Source data —

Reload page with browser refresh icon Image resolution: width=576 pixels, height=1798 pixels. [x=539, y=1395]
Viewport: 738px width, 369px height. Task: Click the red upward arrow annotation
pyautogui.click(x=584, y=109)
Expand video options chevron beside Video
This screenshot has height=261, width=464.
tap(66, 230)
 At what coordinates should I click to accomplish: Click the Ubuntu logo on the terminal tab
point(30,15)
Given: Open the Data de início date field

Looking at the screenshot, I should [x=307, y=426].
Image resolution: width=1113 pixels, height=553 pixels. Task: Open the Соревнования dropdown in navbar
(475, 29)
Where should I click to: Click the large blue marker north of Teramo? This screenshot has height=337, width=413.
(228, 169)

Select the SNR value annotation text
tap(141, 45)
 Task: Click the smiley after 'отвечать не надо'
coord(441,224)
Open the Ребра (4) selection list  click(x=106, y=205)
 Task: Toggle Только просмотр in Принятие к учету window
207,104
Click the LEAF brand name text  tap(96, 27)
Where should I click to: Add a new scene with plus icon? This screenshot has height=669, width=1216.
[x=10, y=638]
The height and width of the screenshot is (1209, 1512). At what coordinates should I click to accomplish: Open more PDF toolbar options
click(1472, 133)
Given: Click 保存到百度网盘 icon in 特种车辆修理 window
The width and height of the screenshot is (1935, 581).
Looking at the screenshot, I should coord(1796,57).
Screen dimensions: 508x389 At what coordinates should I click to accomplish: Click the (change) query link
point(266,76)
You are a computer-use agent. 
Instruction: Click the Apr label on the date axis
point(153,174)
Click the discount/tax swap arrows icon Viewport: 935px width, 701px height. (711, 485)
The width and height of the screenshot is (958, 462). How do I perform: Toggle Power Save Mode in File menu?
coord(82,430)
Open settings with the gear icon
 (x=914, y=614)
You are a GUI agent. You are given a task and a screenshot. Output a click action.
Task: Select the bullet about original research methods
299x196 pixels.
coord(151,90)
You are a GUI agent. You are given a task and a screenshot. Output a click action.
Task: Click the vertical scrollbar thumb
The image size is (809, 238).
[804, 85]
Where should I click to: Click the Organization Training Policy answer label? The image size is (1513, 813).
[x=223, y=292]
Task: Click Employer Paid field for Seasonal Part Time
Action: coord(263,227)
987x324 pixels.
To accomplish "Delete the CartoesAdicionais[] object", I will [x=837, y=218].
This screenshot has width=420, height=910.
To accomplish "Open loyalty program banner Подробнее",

The problem — Every entry that appears above should be duplicated exactly.

Solution —
Reload page with browser refresh icon Image resolution: width=576 pixels, height=1798 pixels. [x=539, y=1395]
Viewport: 738px width, 369px height. Task: Click the red upward arrow annotation
pyautogui.click(x=584, y=109)
Expand video options chevron beside Video
This screenshot has height=261, width=464.
tap(66, 230)
 At what coordinates should I click to accomplish: Click the Ubuntu logo on the terminal tab
point(30,15)
Given: Open the Data de início date field

Looking at the screenshot, I should [x=307, y=426].
Image resolution: width=1113 pixels, height=553 pixels. Task: Open the Соревнования dropdown in navbar
(475, 29)
Where should I click to: Click the large blue marker north of Teramo? This screenshot has height=337, width=413.
(228, 169)

Select the SNR value annotation text
tap(141, 45)
 Task: Click the smiley after 'отвечать не надо'
coord(441,224)
Open the Ребра (4) selection list  click(x=106, y=205)
 Task: Toggle Только просмотр in Принятие к учету window
207,104
Click the LEAF brand name text  tap(96, 27)
Where should I click to: Add a new scene with plus icon? This screenshot has height=669, width=1216.
[x=10, y=638]
The height and width of the screenshot is (1209, 1512). At what coordinates should I click to accomplish: Open more PDF toolbar options
click(1472, 133)
Given: Click 保存到百度网盘 icon in 特种车辆修理 window
The width and height of the screenshot is (1935, 581).
Looking at the screenshot, I should coord(1796,57).
Screen dimensions: 508x389 At what coordinates should I click to accomplish: Click the (change) query link
point(266,76)
You are a computer-use agent. 
Instruction: Click the Apr label on the date axis
point(153,174)
Click the discount/tax swap arrows icon Viewport: 935px width, 701px height. (711, 485)
The width and height of the screenshot is (958, 462). How do I perform: Toggle Power Save Mode in File menu?
coord(82,430)
Open settings with the gear icon
 (x=914, y=614)
You are a GUI agent. You are given a task and a screenshot. Output a click action.
Task: Select the bullet about original research methods
299x196 pixels.
coord(151,90)
You are a GUI agent. You are given a task and a screenshot. Output a click action.
Task: Click the vertical scrollbar thumb
The image size is (809, 238).
[804, 85]
Where should I click to: Click the Organization Training Policy answer label? The image size is (1513, 813).
[x=223, y=292]
Task: Click Employer Paid field for Seasonal Part Time
Action: coord(263,227)
987x324 pixels.
To accomplish "Delete the CartoesAdicionais[] object", I will [x=837, y=218].
This screenshot has width=420, height=910.
To accomplish "Open loyalty program banner Подробнее",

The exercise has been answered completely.